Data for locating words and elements

--*--

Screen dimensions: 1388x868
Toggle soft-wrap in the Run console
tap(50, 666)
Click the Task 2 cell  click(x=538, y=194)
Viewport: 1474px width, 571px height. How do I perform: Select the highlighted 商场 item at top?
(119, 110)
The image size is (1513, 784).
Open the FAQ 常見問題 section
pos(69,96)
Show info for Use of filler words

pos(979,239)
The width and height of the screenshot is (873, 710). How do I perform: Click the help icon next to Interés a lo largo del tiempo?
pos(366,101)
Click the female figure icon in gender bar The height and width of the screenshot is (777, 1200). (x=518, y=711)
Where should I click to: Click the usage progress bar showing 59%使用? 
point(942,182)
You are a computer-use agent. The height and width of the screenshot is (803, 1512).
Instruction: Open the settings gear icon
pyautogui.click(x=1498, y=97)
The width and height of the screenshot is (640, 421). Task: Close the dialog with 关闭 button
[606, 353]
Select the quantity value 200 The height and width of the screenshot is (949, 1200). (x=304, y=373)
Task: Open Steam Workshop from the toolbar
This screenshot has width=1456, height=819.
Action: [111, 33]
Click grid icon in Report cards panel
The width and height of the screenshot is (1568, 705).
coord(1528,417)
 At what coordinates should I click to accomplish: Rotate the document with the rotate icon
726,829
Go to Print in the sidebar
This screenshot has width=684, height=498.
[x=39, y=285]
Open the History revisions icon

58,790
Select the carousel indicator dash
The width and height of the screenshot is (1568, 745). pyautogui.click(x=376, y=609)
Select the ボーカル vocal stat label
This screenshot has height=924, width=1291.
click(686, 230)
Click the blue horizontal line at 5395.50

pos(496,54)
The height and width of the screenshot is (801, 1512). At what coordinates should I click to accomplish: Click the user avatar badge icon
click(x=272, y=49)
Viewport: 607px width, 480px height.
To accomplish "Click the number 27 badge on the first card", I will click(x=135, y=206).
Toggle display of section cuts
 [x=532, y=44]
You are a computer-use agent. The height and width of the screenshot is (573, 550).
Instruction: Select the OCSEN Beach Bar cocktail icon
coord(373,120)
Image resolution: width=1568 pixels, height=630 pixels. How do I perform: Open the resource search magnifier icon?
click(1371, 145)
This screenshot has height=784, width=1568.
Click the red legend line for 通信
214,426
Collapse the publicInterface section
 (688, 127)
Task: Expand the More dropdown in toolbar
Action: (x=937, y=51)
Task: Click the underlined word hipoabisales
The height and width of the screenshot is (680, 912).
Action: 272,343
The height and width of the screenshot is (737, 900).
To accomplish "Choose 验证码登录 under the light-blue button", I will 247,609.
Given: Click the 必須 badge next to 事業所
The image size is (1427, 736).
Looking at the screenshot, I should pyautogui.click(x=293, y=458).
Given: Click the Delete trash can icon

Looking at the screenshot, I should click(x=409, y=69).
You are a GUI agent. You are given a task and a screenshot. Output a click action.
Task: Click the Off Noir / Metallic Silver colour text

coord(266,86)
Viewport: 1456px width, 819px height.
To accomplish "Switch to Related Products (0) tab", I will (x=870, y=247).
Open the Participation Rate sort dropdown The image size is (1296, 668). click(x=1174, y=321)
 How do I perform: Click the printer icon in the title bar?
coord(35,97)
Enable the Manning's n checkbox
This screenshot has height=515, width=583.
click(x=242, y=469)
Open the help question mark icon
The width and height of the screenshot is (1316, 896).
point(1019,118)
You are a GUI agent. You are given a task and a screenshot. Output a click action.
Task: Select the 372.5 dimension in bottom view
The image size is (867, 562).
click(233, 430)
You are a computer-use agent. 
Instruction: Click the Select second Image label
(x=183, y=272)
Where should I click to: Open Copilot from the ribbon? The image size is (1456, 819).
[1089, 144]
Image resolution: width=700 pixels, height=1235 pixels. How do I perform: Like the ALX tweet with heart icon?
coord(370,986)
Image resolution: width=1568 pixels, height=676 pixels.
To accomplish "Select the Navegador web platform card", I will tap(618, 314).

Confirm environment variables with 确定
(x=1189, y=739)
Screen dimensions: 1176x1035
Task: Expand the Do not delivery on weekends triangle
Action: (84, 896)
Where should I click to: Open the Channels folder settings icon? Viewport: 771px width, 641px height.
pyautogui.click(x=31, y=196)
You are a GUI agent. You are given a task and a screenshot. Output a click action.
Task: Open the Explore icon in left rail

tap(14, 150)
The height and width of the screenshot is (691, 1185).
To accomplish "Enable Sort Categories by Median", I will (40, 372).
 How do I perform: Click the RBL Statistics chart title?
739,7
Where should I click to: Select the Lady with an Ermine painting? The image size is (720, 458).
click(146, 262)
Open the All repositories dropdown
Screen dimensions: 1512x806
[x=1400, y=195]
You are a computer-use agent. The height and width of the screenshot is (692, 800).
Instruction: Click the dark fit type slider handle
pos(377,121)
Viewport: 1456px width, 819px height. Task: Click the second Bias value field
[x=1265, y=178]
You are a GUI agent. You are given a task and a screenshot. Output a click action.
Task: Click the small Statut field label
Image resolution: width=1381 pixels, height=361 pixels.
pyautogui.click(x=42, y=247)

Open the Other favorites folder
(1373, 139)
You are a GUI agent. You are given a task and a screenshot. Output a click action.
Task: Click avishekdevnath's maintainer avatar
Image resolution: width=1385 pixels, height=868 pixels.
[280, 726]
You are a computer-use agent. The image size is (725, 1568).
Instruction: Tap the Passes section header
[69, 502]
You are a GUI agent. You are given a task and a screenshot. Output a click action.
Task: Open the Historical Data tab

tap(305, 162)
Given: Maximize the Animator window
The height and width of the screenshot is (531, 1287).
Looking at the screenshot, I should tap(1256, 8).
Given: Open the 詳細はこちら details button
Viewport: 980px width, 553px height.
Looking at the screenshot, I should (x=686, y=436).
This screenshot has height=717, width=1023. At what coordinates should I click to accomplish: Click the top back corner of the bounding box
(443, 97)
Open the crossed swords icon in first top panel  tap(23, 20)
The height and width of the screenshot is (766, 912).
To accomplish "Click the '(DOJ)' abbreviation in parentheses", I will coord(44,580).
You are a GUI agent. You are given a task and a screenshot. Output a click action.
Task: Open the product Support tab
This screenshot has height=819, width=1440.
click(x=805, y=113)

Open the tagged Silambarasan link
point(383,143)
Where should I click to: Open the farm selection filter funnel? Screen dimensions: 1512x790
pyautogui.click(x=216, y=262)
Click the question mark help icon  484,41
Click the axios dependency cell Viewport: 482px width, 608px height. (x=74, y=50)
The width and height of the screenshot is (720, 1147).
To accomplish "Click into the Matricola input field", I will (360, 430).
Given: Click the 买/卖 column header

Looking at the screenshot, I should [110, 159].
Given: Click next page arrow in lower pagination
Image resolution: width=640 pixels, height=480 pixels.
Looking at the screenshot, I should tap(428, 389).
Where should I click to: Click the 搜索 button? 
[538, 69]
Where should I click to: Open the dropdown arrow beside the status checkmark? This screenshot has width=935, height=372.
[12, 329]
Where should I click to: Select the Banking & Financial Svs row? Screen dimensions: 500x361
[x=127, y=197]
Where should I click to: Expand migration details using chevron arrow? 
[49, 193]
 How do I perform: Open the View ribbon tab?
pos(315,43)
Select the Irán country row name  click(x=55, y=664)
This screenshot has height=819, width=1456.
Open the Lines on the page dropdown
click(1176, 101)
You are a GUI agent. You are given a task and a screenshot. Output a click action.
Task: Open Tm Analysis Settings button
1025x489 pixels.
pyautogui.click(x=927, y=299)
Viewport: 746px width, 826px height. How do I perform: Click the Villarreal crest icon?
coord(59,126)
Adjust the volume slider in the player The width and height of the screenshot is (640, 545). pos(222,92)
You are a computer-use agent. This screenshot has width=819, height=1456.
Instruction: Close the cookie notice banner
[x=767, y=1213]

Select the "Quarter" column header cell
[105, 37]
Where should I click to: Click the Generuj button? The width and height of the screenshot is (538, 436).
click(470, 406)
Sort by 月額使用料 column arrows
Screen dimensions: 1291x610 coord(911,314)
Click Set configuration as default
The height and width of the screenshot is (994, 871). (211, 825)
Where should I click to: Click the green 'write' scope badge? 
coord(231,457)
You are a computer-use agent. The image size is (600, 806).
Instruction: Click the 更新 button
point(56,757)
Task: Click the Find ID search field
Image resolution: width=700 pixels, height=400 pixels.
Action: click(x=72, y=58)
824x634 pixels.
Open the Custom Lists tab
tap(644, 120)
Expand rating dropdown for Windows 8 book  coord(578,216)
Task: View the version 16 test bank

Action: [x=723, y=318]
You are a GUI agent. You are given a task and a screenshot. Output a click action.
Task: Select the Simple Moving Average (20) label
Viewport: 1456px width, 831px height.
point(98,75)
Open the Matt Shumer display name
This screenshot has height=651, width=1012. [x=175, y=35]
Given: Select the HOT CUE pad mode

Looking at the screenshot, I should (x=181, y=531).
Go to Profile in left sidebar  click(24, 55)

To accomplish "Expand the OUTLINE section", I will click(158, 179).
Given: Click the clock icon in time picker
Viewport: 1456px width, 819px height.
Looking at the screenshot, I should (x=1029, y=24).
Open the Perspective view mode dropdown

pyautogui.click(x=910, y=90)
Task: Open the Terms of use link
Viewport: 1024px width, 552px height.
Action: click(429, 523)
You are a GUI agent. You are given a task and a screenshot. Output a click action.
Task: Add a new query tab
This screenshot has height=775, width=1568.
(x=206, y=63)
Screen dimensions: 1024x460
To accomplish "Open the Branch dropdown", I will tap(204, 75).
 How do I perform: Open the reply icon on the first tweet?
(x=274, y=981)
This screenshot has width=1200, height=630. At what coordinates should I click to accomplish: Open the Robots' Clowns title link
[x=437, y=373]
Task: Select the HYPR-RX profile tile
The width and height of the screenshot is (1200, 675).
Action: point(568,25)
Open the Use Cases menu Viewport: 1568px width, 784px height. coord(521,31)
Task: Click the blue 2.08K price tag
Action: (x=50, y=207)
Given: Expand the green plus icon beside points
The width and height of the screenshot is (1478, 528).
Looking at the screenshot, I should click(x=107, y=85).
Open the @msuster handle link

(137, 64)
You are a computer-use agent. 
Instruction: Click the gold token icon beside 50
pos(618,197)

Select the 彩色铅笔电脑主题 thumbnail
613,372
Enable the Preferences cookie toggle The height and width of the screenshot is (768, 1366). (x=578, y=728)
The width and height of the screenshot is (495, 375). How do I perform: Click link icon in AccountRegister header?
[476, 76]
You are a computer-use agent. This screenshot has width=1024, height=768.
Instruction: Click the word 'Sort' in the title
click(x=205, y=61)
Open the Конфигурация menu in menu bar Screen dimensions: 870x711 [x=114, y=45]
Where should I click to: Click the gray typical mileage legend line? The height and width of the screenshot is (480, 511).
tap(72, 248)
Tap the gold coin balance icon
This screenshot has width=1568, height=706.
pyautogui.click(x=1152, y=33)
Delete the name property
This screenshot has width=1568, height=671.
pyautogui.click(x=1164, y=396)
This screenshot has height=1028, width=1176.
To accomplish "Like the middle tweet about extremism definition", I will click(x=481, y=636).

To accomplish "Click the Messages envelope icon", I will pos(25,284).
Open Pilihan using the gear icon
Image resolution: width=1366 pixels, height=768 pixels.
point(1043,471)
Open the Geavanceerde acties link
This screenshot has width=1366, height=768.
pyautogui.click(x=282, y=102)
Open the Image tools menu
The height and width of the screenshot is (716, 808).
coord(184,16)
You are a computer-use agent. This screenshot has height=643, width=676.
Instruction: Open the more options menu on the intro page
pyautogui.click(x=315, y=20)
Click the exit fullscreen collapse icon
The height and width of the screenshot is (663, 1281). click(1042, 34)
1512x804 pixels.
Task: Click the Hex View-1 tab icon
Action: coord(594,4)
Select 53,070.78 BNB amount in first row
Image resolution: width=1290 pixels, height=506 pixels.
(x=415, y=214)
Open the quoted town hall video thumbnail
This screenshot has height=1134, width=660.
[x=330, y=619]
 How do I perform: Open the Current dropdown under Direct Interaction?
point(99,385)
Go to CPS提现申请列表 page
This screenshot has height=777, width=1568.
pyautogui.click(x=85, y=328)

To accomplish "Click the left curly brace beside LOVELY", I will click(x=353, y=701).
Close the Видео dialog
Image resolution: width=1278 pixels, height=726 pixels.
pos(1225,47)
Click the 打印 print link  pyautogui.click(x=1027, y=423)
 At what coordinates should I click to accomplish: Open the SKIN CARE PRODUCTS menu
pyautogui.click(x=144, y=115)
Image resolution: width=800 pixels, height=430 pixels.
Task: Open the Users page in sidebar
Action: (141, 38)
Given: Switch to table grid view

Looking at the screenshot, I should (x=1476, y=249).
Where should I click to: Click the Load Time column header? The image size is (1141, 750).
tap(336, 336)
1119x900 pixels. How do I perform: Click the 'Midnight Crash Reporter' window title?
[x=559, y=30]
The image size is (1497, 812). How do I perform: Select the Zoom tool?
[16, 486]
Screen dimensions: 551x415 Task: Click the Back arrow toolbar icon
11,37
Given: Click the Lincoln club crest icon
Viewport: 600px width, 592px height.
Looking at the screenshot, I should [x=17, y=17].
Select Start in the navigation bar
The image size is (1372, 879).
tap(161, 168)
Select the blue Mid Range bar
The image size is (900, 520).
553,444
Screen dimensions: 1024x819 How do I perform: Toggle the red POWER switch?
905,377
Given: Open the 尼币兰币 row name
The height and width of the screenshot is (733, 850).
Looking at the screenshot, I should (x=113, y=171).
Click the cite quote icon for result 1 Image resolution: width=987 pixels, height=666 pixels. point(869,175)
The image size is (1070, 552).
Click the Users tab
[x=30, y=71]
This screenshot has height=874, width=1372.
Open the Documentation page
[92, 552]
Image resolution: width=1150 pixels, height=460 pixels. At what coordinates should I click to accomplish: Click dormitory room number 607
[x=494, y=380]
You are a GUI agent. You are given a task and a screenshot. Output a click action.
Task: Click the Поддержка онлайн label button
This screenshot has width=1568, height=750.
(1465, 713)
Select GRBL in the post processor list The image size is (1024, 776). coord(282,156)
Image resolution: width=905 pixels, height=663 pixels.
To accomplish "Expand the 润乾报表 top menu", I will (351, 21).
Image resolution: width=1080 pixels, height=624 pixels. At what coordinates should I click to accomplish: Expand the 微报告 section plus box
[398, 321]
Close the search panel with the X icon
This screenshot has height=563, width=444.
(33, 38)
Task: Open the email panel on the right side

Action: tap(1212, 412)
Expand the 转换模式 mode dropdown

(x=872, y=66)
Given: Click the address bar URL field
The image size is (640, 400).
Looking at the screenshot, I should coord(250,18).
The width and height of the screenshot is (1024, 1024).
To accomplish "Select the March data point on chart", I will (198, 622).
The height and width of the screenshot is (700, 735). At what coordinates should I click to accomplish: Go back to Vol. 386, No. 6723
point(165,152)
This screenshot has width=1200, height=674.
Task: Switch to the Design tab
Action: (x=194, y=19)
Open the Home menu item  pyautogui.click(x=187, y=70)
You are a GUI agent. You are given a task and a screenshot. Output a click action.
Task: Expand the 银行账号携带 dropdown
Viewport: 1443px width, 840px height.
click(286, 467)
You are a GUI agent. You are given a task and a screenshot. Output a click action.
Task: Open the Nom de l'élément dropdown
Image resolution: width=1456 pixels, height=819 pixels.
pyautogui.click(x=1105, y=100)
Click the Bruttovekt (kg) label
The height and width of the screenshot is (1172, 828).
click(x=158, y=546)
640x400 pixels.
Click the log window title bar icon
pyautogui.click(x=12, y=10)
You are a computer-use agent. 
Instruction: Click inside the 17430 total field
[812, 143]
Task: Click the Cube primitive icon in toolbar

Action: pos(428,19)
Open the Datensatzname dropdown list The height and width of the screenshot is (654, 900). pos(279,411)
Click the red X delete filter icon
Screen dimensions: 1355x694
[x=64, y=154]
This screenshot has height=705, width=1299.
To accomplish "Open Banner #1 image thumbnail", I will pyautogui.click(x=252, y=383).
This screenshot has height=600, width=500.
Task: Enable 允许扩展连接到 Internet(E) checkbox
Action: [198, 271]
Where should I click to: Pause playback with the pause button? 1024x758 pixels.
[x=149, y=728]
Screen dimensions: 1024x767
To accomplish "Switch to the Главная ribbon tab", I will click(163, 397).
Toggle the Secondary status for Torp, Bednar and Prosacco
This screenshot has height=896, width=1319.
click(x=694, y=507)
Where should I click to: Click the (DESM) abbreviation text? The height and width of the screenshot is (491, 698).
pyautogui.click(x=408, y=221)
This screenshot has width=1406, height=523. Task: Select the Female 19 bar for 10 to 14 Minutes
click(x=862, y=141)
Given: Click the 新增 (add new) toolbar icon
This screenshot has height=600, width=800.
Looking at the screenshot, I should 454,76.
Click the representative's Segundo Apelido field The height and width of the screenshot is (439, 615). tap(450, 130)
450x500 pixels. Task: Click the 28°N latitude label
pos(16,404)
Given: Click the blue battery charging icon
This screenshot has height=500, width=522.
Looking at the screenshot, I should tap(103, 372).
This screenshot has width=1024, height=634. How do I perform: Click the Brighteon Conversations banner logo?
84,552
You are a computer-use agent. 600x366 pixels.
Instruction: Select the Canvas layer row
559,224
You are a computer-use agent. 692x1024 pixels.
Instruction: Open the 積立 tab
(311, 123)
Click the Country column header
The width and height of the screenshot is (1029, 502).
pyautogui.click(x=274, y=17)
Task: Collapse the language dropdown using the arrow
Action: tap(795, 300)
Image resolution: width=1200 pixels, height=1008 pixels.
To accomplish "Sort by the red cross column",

--*--

• Objective: Can you rewrite the listing lines from the one holding "The width and height of the screenshot is (720, 1147)." through the one holding "[x=127, y=197]", inclusive, so that "Where should I click to" becomes "Which spot do I click to" and nothing else changes?

• Written response:
The width and height of the screenshot is (720, 1147).
To accomplish "Click into the Matricola input field", I will (360, 430).
Given: Click the 买/卖 column header

Looking at the screenshot, I should [110, 159].
Given: Click next page arrow in lower pagination
Image resolution: width=640 pixels, height=480 pixels.
Looking at the screenshot, I should tap(428, 389).
Which spot do I click to: Click the 搜索 button? 
[538, 69]
Which spot do I click to: Open the dropdown arrow beside the status checkmark? This screenshot has width=935, height=372.
[12, 329]
Which spot do I click to: Select the Banking & Financial Svs row? Screen dimensions: 500x361
[x=127, y=197]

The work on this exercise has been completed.